Published: (February 19, 2026 at 10:05 AM EST)
3 min read
Source: TechCrunch

Source: TechCrunch

A student admissions website used by families to enroll children into schools has fixed a security lapse that was exposing their personal information.

The website, Ravenna Hub, which lets parents apply and track the status of their kids’ applications across thousands of schools, was allowing any logged‑in user to access the personally identifiable data associated with any other user, including their children.

The exposed data included children’s names, dates of birth, addresses, pictures, and details about their school. Email addresses and phone numbers of parents, as well as information about children’s siblings, were also exposed.

Florida‑based VentureEd Solutions, which develops and maintains Ravenna Hub, says on its website that it serves over a million students and processes hundreds of thousands of applications a year.

Vulnerability Details

The flaw is an insecure direct object reference (IDOR), a common security flaw that allows users to access stored information because of weak or non‑existent security controls on the concerned servers.

In practice, the bug allowed any logged‑in user to access another student’s data by modifying the unique number associated with a student’s profile using the web browser’s address bar. In Ravenna Hub, student numbers are sequential, so a user could retrieve another student’s data simply by changing the profile number by one or more digits.

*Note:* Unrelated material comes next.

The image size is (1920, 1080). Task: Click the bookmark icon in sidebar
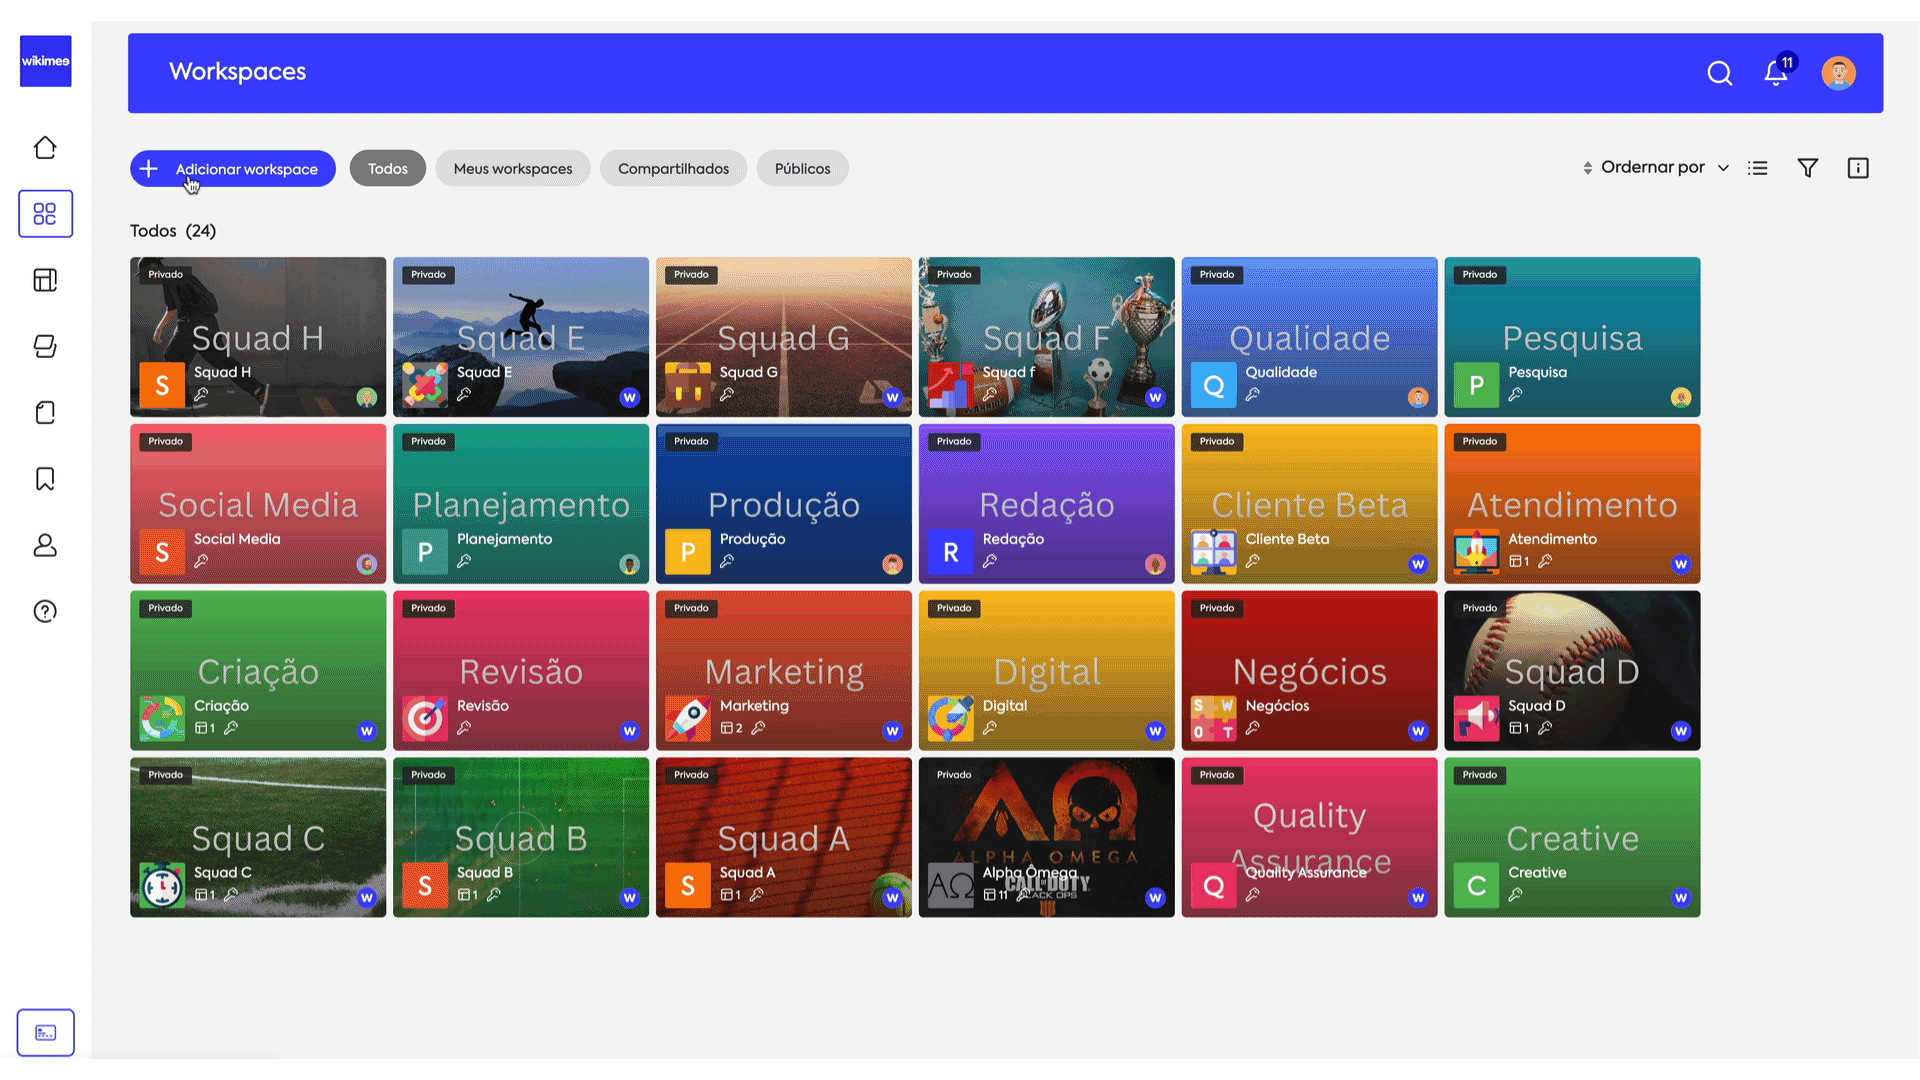(x=45, y=479)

When TechCrunch created a new account with test data, the web address contained a seven‑digit number. This meant there were slightly more than 1.63 million records prior to the test account that were accessible to any other user.

Response from VentureEd

TechCrunch first learned of the vulnerability on Wednesday and alerted the company. VentureEd fixed the bug the same day, but TechCrunch held the report until the fix could be verified.

Nick Laird, chief executive of VentureEd Solutions, told TechCrunch in an email that the company was able to replicate the issue and has addressed the vulnerability. Laird said the company was investigating the incident but would not commit to notifying users about the security lapse, nor confirm whether the company could check for any improper access to other users’ data. When asked if Ravenna Hub had undergone a third‑party security review, Laird declined to comment.

It is not clear who, if anyone, oversees cybersecurity at VentureEd and Ravenna Hub.

This is the latest security lapse involving simple security flaws affecting the personal information of children. In January, online mentoring site UStrive exposed the personal information of its users, many of whom are still in school.